> **Written instruction**: Find every line in the items below that contains the string "Select", matching case exactly, and copy each of those lines in full.
start
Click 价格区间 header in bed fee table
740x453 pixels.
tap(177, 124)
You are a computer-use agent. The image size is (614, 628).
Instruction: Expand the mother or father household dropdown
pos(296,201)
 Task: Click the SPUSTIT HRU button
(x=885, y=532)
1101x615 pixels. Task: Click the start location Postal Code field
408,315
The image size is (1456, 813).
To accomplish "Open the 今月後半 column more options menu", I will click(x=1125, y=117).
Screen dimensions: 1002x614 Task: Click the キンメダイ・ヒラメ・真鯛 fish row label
end
start
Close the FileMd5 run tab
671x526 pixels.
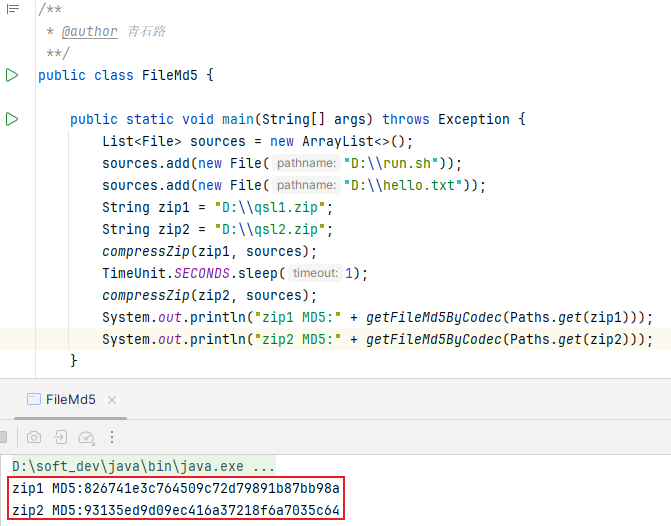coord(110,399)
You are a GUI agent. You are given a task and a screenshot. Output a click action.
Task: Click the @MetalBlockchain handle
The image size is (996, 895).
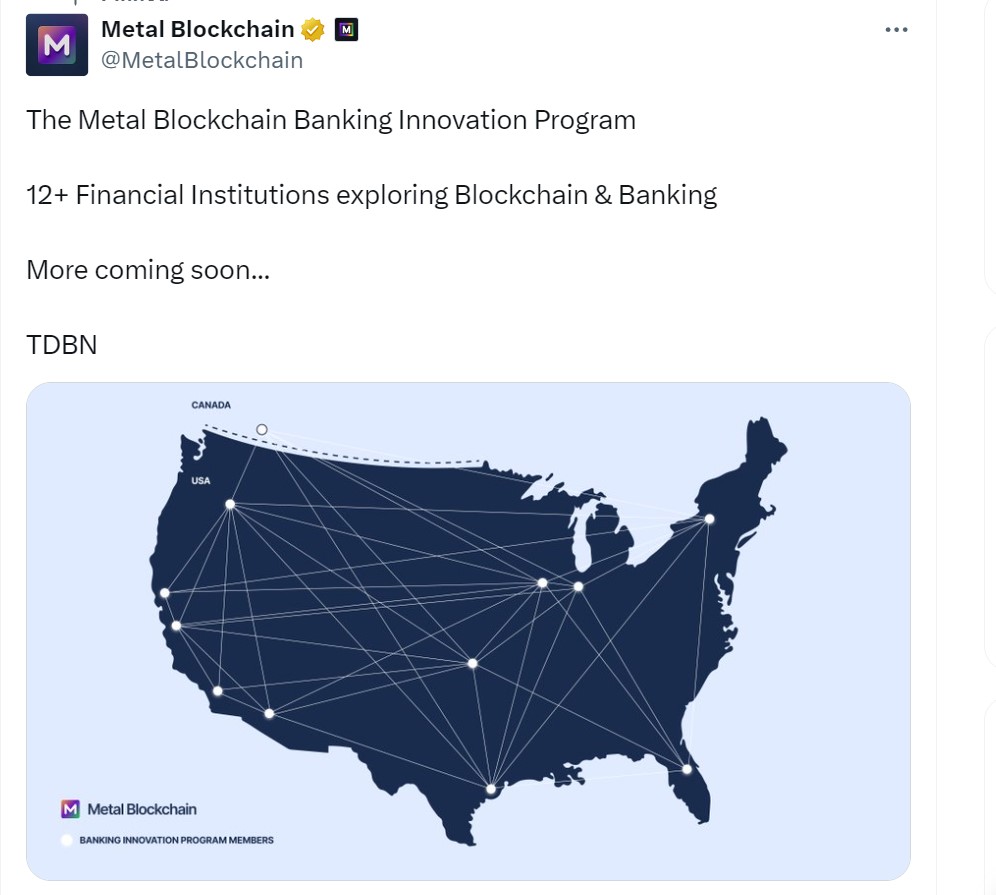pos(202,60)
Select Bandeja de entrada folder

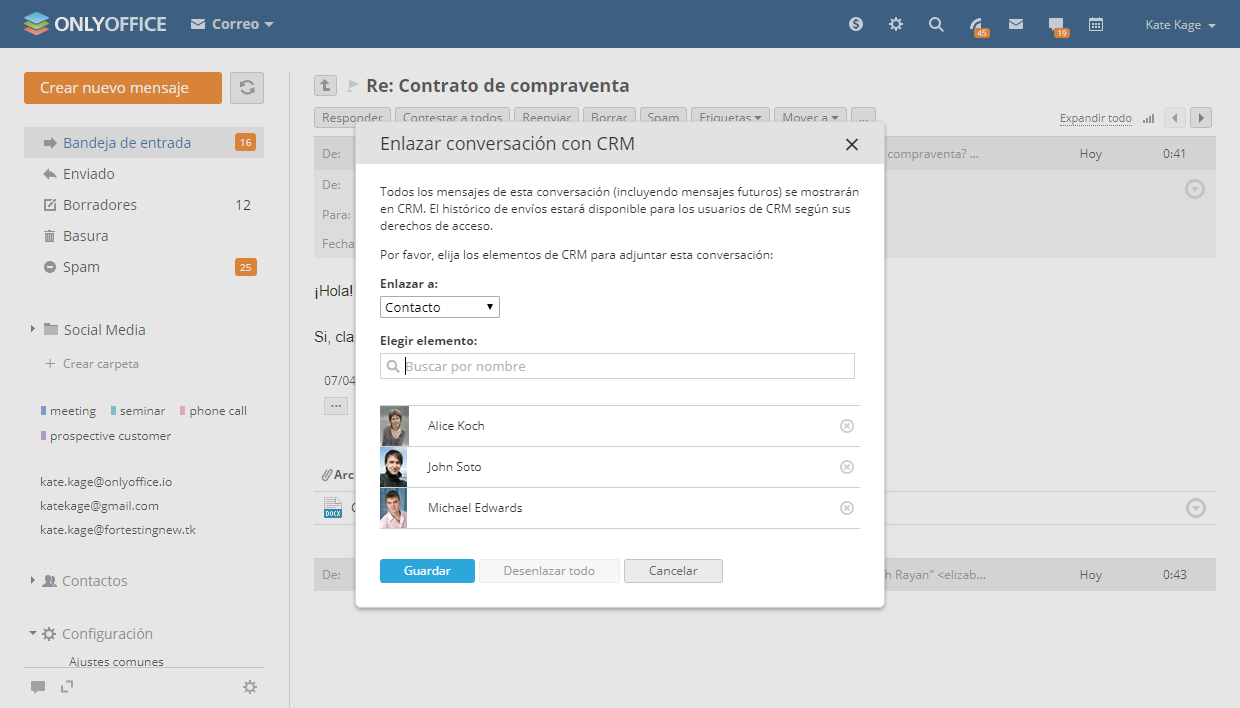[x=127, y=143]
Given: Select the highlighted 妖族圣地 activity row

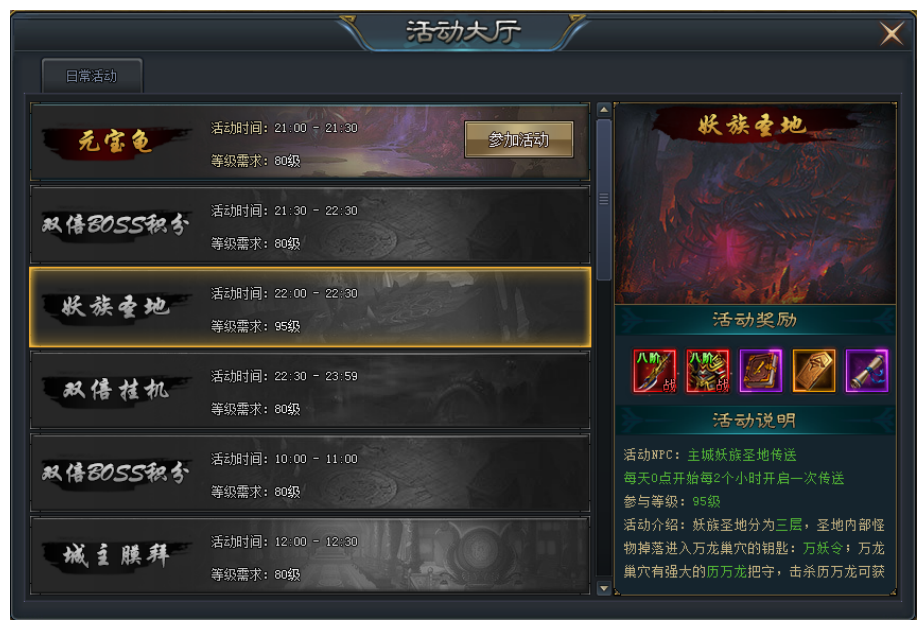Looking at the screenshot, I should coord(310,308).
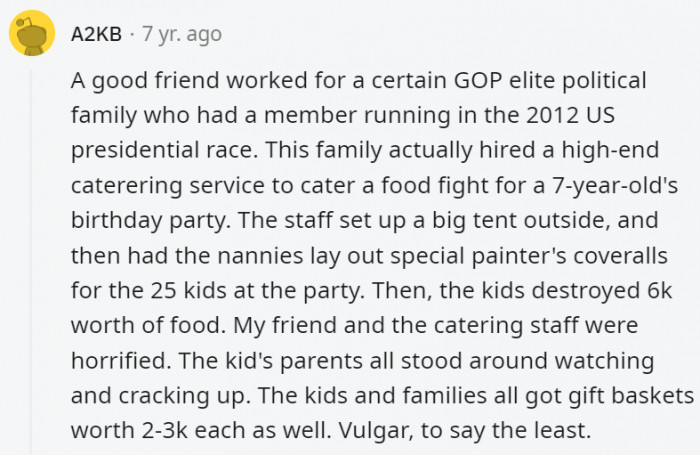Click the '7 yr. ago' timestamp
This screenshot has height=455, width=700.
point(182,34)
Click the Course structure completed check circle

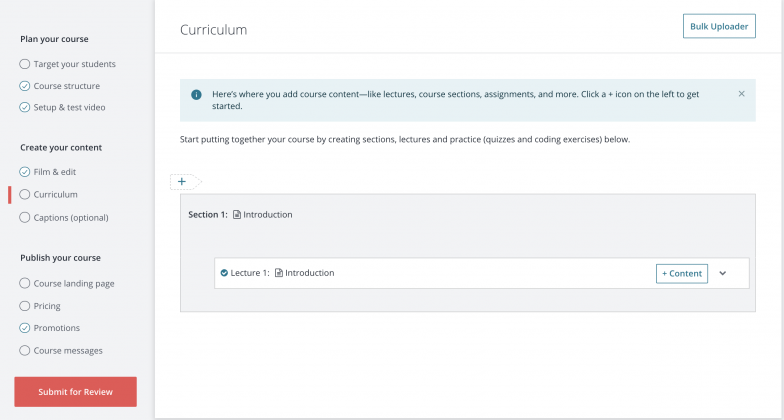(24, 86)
end
> **Solution to this task**:
Select Bandeja de entrada folder
Given: Select the highlighted 妖族圣地 activity row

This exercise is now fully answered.